> [What to work on] The span to copy runs from the line containing "Postmix-Fruchtsaftgetränke (190, 1909)" to the last line below. Copy it exactly, with nothing else.

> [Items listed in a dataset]
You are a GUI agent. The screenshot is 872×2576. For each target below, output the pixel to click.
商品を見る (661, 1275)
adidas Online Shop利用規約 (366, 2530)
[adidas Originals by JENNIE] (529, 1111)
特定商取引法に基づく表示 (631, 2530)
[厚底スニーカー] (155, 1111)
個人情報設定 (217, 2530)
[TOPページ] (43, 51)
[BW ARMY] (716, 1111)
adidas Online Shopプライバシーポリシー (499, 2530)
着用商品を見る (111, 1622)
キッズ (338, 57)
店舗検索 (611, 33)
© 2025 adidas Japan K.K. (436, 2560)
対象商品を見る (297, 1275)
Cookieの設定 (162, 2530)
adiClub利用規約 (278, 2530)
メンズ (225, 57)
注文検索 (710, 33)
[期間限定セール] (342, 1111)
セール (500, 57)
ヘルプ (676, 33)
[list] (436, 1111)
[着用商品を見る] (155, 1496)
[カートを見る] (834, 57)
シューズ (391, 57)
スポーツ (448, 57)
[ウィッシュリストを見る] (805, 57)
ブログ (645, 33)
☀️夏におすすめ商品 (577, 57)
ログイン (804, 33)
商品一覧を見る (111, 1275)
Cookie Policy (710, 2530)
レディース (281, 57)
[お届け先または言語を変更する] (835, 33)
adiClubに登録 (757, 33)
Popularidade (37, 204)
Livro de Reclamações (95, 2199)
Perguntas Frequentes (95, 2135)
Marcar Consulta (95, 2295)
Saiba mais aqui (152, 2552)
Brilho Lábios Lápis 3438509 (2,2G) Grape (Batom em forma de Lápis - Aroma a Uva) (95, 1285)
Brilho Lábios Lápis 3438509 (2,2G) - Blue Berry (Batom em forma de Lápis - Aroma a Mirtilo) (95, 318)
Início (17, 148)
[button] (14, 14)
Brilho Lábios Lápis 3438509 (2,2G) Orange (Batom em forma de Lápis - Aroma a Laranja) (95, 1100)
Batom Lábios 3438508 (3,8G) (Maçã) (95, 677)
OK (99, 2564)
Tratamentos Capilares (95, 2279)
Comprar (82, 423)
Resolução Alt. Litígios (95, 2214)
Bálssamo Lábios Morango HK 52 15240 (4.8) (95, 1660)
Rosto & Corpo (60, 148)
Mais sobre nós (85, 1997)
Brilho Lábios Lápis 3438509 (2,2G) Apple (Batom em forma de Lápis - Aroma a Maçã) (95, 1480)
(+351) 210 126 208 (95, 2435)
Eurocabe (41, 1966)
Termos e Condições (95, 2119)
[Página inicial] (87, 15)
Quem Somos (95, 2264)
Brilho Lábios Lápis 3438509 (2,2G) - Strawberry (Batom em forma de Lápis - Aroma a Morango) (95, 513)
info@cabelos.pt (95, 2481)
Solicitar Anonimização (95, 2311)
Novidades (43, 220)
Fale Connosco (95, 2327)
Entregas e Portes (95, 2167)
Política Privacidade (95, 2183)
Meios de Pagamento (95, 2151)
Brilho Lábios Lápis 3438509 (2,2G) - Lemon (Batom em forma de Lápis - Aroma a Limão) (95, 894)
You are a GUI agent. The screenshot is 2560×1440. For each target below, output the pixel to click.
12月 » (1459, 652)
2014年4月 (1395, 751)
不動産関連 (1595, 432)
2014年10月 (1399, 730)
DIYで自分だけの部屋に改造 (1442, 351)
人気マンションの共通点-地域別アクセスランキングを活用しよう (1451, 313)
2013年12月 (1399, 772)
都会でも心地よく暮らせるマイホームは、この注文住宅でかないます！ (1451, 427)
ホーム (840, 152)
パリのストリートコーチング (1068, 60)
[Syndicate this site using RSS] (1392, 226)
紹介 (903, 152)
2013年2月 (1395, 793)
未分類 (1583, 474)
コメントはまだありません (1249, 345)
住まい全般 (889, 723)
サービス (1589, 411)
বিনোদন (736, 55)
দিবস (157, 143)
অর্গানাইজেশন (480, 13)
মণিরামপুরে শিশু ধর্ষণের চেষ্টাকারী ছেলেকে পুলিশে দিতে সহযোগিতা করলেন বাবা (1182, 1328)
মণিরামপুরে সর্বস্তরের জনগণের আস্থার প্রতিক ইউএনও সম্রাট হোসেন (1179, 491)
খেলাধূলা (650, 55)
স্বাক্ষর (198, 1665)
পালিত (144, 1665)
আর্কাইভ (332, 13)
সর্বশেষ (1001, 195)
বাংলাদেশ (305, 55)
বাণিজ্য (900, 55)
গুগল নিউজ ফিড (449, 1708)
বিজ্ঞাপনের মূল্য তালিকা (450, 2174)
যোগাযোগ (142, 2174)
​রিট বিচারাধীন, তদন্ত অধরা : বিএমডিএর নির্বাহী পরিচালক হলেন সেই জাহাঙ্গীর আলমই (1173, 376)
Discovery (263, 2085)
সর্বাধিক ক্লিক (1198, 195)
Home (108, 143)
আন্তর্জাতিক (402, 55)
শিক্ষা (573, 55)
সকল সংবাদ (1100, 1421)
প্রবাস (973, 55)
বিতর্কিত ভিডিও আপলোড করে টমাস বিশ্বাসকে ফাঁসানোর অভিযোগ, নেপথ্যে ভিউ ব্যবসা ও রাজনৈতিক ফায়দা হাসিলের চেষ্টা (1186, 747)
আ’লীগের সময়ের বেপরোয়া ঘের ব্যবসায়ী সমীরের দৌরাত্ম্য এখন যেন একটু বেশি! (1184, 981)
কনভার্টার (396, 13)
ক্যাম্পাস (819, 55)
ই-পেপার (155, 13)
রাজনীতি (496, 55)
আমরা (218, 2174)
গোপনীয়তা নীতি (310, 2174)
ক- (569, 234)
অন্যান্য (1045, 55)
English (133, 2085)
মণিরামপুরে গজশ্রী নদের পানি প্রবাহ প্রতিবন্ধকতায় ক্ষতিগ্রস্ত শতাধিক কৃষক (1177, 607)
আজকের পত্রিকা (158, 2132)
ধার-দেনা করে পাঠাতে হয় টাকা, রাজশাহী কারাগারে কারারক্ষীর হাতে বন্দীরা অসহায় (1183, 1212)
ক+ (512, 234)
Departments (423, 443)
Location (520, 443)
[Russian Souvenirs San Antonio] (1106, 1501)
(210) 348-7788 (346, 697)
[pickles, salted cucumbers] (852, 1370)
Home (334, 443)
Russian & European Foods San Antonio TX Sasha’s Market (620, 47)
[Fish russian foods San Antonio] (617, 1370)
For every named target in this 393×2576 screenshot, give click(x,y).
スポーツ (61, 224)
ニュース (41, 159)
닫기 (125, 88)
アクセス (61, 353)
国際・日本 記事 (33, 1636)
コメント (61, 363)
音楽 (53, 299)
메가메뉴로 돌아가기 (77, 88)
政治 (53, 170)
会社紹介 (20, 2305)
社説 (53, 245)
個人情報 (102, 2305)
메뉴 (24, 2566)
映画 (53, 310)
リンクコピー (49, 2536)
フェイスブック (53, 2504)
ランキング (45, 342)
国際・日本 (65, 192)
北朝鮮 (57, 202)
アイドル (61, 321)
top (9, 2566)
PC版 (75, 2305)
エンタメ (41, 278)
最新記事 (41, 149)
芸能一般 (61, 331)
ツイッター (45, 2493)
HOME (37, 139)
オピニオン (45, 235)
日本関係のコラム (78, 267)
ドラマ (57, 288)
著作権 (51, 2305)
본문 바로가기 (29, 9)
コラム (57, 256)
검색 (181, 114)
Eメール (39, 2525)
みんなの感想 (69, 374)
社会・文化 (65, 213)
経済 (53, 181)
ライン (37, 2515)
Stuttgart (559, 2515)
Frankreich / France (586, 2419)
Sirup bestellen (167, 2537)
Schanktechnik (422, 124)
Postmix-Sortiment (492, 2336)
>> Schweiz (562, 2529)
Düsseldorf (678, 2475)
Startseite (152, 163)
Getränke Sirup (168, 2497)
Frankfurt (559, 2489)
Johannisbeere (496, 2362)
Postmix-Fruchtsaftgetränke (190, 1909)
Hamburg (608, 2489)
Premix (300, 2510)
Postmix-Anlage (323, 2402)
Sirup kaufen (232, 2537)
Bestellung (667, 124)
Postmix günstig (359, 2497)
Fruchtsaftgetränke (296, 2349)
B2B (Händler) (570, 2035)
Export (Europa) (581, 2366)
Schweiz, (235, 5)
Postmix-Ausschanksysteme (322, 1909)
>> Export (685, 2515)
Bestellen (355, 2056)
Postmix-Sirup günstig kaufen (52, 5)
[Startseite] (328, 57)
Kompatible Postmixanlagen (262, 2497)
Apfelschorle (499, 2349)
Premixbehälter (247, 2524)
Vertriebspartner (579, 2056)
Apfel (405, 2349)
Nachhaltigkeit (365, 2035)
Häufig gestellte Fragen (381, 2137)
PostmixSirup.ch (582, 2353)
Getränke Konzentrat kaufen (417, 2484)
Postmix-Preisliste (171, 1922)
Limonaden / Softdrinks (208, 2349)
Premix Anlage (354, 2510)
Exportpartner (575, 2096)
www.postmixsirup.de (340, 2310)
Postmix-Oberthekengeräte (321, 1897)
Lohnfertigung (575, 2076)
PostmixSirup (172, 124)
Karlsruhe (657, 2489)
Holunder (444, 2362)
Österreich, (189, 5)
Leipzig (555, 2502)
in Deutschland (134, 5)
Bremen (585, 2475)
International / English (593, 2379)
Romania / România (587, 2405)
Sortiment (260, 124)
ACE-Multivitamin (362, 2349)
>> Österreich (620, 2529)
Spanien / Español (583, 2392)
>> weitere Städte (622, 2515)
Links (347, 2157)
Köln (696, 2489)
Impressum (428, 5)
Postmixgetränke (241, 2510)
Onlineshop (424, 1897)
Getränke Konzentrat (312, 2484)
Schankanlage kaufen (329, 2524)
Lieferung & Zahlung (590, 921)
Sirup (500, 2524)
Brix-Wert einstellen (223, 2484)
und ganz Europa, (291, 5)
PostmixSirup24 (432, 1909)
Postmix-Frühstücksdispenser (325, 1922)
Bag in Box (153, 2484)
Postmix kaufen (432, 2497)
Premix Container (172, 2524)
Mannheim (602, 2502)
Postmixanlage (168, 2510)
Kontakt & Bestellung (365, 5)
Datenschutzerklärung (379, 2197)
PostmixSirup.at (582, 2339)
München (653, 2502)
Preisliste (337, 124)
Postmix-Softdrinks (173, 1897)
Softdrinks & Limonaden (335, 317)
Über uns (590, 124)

> [Response to this task]
Postmix-Fruchtsaftgetränke (190, 1909)
Hamburg (608, 2489)
Premix (300, 2510)
Postmix-Anlage (323, 2402)
Sirup kaufen (232, 2537)
Bestellung (667, 124)
Postmix günstig (359, 2497)
Fruchtsaftgetränke (296, 2349)
B2B (Händler) (570, 2035)
Export (Europa) (581, 2366)
Schweiz, (235, 5)
Postmix-Ausschanksysteme (322, 1909)
>> Export (685, 2515)
Bestellen (355, 2056)
Postmix-Sirup günstig kaufen (52, 5)
[Startseite] (328, 57)
Kompatible Postmixanlagen (262, 2497)
Apfelschorle (499, 2349)
Premixbehälter (247, 2524)
Vertriebspartner (579, 2056)
Apfel (405, 2349)
Nachhaltigkeit (365, 2035)
Häufig gestellte Fragen (381, 2137)
PostmixSirup.ch (582, 2353)
Getränke Konzentrat kaufen (417, 2484)
Postmix-Preisliste (171, 1922)
Limonaden / Softdrinks (208, 2349)
Premix Anlage (354, 2510)
Exportpartner (575, 2096)
www.postmixsirup.de (340, 2310)
Postmix-Oberthekengeräte (321, 1897)
Lohnfertigung (575, 2076)
PostmixSirup (172, 124)
Karlsruhe (657, 2489)
Holunder (444, 2362)
Österreich, (189, 5)
Leipzig (555, 2502)
in Deutschland (134, 5)
Bremen (585, 2475)
International / English (593, 2379)
Romania / România (587, 2405)
Sortiment (260, 124)
ACE-Multivitamin (362, 2349)
>> Österreich (620, 2529)
Spanien / Español (583, 2392)
>> weitere Städte (622, 2515)
Links (347, 2157)
Köln (696, 2489)
Impressum (428, 5)
Postmixgetränke (241, 2510)
Onlineshop (424, 1897)
Getränke Konzentrat (312, 2484)
Schankanlage kaufen (329, 2524)
Lieferung & Zahlung (590, 921)
Sirup (500, 2524)
Brix-Wert einstellen (223, 2484)
und ganz Europa, (291, 5)
PostmixSirup24 (432, 1909)
Postmix-Frühstücksdispenser (325, 1922)
Bag in Box (153, 2484)
Postmix kaufen (432, 2497)
Premix Container (172, 2524)
Mannheim (602, 2502)
Postmixanlage (168, 2510)
Kontakt & Bestellung (365, 5)
Datenschutzerklärung (379, 2197)
PostmixSirup.at (582, 2339)
München (653, 2502)
Preisliste (337, 124)
Postmix-Softdrinks (173, 1897)
Softdrinks & Limonaden (335, 317)
Über uns (590, 124)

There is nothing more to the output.